# HOW TO COMPLETE THIS TASK
Present an exact copy of each line below.

# STORED DATA
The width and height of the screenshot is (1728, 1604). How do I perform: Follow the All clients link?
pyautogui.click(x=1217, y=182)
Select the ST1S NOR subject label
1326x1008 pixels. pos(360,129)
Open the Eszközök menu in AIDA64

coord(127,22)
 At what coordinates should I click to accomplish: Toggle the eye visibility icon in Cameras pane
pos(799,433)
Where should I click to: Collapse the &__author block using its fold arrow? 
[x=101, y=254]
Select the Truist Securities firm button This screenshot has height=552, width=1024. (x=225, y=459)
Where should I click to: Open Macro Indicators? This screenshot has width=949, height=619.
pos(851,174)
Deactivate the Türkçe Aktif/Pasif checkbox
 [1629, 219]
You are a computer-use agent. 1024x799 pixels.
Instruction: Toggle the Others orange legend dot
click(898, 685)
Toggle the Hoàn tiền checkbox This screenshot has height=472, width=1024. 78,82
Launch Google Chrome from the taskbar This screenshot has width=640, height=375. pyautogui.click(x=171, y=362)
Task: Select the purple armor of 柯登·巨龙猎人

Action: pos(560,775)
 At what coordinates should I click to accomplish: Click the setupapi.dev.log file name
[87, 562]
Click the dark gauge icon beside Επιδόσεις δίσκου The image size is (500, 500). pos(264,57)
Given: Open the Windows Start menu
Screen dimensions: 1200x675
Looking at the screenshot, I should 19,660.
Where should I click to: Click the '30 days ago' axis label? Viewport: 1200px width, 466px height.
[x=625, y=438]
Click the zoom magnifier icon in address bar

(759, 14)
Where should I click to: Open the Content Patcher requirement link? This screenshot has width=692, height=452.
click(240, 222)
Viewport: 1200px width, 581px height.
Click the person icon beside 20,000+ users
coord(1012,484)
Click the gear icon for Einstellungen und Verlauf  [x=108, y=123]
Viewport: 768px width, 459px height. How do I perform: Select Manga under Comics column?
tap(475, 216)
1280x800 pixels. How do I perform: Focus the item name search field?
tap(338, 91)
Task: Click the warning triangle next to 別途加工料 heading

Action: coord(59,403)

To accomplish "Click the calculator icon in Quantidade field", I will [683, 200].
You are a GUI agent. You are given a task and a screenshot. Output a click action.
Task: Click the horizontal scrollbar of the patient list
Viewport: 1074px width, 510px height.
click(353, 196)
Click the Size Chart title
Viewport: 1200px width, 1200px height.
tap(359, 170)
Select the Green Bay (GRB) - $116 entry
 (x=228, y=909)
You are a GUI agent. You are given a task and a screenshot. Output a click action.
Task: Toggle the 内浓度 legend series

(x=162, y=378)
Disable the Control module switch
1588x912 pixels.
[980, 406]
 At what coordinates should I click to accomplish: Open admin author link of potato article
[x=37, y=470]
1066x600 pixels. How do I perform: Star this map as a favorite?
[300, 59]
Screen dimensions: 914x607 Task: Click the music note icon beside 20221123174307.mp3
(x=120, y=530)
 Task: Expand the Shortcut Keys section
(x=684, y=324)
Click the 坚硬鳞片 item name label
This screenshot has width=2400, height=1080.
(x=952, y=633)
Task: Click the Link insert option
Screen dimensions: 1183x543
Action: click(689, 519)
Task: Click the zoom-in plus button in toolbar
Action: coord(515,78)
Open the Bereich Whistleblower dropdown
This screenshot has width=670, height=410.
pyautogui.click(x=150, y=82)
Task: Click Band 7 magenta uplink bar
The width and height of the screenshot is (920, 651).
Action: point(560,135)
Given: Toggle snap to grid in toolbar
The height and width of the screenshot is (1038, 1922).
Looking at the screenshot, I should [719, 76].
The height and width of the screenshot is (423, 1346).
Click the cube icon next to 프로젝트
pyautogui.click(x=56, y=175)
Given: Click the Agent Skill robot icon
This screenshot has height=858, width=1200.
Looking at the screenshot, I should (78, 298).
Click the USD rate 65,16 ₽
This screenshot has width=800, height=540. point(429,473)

# RESPONSE
The width and height of the screenshot is (1728, 1604). How do I perform: Follow the All clients link?
pyautogui.click(x=1217, y=182)
Select the ST1S NOR subject label
1326x1008 pixels. pos(360,129)
Open the Eszközök menu in AIDA64

coord(127,22)
 At what coordinates should I click to accomplish: Toggle the eye visibility icon in Cameras pane
pos(799,433)
Where should I click to: Collapse the &__author block using its fold arrow? 
[x=101, y=254]
Select the Truist Securities firm button This screenshot has height=552, width=1024. (x=225, y=459)
Where should I click to: Open Macro Indicators? This screenshot has width=949, height=619.
pos(851,174)
Deactivate the Türkçe Aktif/Pasif checkbox
 [1629, 219]
You are a computer-use agent. 1024x799 pixels.
Instruction: Toggle the Others orange legend dot
click(898, 685)
Toggle the Hoàn tiền checkbox This screenshot has height=472, width=1024. 78,82
Launch Google Chrome from the taskbar This screenshot has width=640, height=375. pyautogui.click(x=171, y=362)
Task: Select the purple armor of 柯登·巨龙猎人

Action: pos(560,775)
 At what coordinates should I click to accomplish: Click the setupapi.dev.log file name
[87, 562]
Click the dark gauge icon beside Επιδόσεις δίσκου The image size is (500, 500). pos(264,57)
Given: Open the Windows Start menu
Screen dimensions: 1200x675
Looking at the screenshot, I should 19,660.
Where should I click to: Click the '30 days ago' axis label? Viewport: 1200px width, 466px height.
[x=625, y=438]
Click the zoom magnifier icon in address bar

(759, 14)
Where should I click to: Open the Content Patcher requirement link? This screenshot has width=692, height=452.
click(240, 222)
Viewport: 1200px width, 581px height.
Click the person icon beside 20,000+ users
coord(1012,484)
Click the gear icon for Einstellungen und Verlauf  [x=108, y=123]
Viewport: 768px width, 459px height. How do I perform: Select Manga under Comics column?
tap(475, 216)
1280x800 pixels. How do I perform: Focus the item name search field?
tap(338, 91)
Task: Click the warning triangle next to 別途加工料 heading

Action: coord(59,403)

To accomplish "Click the calculator icon in Quantidade field", I will [683, 200].
You are a GUI agent. You are given a task and a screenshot. Output a click action.
Task: Click the horizontal scrollbar of the patient list
Viewport: 1074px width, 510px height.
click(353, 196)
Click the Size Chart title
Viewport: 1200px width, 1200px height.
tap(359, 170)
Select the Green Bay (GRB) - $116 entry
 (x=228, y=909)
You are a GUI agent. You are given a task and a screenshot. Output a click action.
Task: Toggle the 内浓度 legend series

(x=162, y=378)
Disable the Control module switch
1588x912 pixels.
[980, 406]
 At what coordinates should I click to accomplish: Open admin author link of potato article
[x=37, y=470]
1066x600 pixels. How do I perform: Star this map as a favorite?
[300, 59]
Screen dimensions: 914x607 Task: Click the music note icon beside 20221123174307.mp3
(x=120, y=530)
 Task: Expand the Shortcut Keys section
(x=684, y=324)
Click the 坚硬鳞片 item name label
This screenshot has width=2400, height=1080.
(x=952, y=633)
Task: Click the Link insert option
Screen dimensions: 1183x543
Action: click(689, 519)
Task: Click the zoom-in plus button in toolbar
Action: coord(515,78)
Open the Bereich Whistleblower dropdown
This screenshot has width=670, height=410.
pyautogui.click(x=150, y=82)
Task: Click Band 7 magenta uplink bar
The width and height of the screenshot is (920, 651).
Action: point(560,135)
Given: Toggle snap to grid in toolbar
The height and width of the screenshot is (1038, 1922).
Looking at the screenshot, I should [719, 76].
The height and width of the screenshot is (423, 1346).
Click the cube icon next to 프로젝트
pyautogui.click(x=56, y=175)
Given: Click the Agent Skill robot icon
This screenshot has height=858, width=1200.
Looking at the screenshot, I should (78, 298).
Click the USD rate 65,16 ₽
This screenshot has width=800, height=540. point(429,473)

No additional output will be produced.